## ASSIGNED TASK
Please restate, word for word, the lines below that begin at the one with "This screenshot has height=692, width=1002." and end at the one with "You are a computer-use agent. Viewport: 640px". Leave out all other lines.
──────── SUPPLIED RECORDS
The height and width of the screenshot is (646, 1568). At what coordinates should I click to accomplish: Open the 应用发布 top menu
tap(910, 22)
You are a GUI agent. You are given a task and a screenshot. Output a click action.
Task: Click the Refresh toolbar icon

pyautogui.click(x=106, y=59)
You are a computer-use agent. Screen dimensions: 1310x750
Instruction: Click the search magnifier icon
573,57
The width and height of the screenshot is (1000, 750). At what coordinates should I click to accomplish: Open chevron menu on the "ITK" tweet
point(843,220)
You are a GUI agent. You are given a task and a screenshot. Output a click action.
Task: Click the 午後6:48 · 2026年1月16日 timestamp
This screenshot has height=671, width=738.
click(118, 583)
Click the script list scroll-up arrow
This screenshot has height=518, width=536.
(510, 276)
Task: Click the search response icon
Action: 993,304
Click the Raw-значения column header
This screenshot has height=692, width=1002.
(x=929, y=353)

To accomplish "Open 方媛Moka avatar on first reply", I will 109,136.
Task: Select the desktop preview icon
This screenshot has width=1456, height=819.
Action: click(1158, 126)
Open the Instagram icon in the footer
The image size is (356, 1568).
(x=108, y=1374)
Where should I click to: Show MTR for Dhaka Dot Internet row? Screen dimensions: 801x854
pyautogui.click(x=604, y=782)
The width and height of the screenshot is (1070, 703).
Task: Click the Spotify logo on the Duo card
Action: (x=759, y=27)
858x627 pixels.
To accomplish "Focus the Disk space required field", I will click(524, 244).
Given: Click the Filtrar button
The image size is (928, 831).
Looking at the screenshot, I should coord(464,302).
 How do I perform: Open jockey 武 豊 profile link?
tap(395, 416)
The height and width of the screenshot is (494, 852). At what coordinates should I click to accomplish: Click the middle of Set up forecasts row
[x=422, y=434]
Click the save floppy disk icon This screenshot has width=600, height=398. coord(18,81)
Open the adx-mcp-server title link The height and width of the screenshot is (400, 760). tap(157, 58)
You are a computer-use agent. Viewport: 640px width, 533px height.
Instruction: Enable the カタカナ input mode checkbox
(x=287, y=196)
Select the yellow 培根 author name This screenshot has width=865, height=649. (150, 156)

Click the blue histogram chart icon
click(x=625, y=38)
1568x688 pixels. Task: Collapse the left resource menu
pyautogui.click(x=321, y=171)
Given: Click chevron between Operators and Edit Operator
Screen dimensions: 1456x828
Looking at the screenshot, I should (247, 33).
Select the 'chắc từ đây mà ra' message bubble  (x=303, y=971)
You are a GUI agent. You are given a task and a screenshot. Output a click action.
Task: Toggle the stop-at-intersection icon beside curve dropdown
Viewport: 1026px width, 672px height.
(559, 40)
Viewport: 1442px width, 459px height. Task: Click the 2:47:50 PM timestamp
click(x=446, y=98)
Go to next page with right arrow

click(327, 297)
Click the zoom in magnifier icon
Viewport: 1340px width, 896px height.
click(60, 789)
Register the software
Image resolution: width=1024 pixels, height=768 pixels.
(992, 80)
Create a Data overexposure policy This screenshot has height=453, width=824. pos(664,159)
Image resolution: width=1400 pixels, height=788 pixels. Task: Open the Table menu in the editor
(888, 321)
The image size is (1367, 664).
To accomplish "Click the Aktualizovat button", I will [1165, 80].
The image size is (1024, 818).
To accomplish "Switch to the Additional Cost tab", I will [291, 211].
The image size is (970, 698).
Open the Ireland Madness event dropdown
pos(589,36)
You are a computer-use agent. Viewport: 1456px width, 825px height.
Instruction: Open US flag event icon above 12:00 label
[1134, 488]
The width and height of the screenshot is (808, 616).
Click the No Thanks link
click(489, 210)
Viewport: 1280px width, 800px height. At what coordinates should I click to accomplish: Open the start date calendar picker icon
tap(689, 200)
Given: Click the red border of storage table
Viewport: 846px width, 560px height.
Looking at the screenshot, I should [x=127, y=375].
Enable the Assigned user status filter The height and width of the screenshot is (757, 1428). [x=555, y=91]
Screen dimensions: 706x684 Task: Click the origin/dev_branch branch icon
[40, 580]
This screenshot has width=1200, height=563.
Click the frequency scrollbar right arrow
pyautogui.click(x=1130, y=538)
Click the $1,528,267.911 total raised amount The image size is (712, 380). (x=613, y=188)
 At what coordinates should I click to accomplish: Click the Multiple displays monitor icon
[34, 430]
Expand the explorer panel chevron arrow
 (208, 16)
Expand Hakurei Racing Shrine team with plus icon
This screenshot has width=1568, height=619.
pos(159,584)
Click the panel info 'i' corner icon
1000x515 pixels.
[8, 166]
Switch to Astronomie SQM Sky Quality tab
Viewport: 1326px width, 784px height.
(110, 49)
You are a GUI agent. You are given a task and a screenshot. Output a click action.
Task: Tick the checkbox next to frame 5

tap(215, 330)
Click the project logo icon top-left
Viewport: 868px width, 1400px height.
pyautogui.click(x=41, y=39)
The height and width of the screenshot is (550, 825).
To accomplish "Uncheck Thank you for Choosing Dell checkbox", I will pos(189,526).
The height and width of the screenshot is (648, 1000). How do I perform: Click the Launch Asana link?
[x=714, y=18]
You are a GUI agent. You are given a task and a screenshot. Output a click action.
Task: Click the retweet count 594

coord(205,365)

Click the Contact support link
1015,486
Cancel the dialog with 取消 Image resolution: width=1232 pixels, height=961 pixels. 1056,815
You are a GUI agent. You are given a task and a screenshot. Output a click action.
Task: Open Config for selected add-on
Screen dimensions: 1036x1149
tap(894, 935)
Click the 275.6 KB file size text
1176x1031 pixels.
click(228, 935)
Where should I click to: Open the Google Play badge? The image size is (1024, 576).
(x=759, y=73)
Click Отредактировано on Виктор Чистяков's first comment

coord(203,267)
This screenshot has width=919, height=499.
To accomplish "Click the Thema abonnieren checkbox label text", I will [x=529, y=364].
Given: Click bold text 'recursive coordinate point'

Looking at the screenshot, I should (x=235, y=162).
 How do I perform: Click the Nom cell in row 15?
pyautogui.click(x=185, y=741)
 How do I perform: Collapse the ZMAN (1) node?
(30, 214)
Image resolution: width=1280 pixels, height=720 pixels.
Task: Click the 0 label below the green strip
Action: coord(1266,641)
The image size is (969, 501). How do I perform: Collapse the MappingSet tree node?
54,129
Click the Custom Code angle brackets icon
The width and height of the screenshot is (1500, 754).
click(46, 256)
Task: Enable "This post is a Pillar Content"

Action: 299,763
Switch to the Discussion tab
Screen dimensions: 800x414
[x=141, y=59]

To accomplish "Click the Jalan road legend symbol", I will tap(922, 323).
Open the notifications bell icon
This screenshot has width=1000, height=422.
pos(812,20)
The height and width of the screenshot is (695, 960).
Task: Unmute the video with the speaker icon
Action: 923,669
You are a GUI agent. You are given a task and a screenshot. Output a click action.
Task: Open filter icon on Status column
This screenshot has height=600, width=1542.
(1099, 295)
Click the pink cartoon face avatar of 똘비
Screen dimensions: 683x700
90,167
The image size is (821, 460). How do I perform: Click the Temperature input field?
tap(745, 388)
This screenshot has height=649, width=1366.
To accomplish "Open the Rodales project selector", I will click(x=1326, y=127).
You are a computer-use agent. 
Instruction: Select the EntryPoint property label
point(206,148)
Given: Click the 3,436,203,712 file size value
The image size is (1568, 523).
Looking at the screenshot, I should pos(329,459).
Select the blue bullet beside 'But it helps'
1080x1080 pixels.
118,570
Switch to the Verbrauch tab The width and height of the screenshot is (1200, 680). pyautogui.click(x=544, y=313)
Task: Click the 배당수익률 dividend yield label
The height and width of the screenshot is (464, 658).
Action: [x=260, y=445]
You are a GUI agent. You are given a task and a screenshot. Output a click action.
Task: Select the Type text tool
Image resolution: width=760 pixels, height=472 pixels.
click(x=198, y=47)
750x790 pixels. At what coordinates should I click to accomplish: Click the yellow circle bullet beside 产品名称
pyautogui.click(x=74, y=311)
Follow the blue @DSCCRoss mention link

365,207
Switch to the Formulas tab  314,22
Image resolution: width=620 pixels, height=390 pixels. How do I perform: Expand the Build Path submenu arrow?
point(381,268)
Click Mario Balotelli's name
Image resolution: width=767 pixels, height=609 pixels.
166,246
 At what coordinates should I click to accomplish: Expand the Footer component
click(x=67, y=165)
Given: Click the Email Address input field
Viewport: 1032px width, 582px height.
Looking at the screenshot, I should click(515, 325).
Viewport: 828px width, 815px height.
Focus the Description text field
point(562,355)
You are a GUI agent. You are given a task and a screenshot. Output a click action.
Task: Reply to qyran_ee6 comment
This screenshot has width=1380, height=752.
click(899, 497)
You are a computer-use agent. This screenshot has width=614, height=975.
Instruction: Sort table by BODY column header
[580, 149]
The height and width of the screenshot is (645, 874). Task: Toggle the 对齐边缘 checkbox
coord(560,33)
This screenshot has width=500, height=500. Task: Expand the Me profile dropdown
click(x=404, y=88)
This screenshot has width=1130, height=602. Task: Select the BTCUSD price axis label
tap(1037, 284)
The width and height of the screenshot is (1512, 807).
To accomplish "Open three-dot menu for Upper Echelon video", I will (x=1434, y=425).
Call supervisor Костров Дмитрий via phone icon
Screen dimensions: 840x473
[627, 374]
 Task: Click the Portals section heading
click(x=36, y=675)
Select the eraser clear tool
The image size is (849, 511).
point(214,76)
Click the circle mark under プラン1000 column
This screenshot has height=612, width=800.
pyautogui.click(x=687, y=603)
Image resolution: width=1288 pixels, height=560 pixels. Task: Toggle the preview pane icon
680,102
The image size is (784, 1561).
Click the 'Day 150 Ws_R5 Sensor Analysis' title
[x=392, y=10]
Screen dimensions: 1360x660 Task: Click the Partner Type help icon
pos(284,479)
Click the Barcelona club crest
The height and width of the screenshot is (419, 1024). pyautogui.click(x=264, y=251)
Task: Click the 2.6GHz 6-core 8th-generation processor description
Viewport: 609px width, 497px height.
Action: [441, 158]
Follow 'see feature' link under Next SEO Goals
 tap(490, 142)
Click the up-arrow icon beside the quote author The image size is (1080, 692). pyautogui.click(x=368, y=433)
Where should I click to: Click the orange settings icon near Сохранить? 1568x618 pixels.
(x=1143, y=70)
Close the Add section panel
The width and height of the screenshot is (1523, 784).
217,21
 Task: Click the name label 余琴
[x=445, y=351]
────────────────
## ANSWER SECTION
This screenshot has height=692, width=1002.
(x=929, y=353)

To accomplish "Open 方媛Moka avatar on first reply", I will 109,136.
Task: Select the desktop preview icon
This screenshot has width=1456, height=819.
Action: click(1158, 126)
Open the Instagram icon in the footer
The image size is (356, 1568).
(x=108, y=1374)
Where should I click to: Show MTR for Dhaka Dot Internet row? Screen dimensions: 801x854
pyautogui.click(x=604, y=782)
The width and height of the screenshot is (1070, 703).
Task: Click the Spotify logo on the Duo card
Action: (x=759, y=27)
858x627 pixels.
To accomplish "Focus the Disk space required field", I will click(524, 244).
Given: Click the Filtrar button
The image size is (928, 831).
Looking at the screenshot, I should coord(464,302).
 How do I perform: Open jockey 武 豊 profile link?
tap(395, 416)
The height and width of the screenshot is (494, 852). At what coordinates should I click to accomplish: Click the middle of Set up forecasts row
[x=422, y=434]
Click the save floppy disk icon This screenshot has width=600, height=398. coord(18,81)
Open the adx-mcp-server title link The height and width of the screenshot is (400, 760). tap(157, 58)
You are a computer-use agent. Viewport: 640px width, 533px height.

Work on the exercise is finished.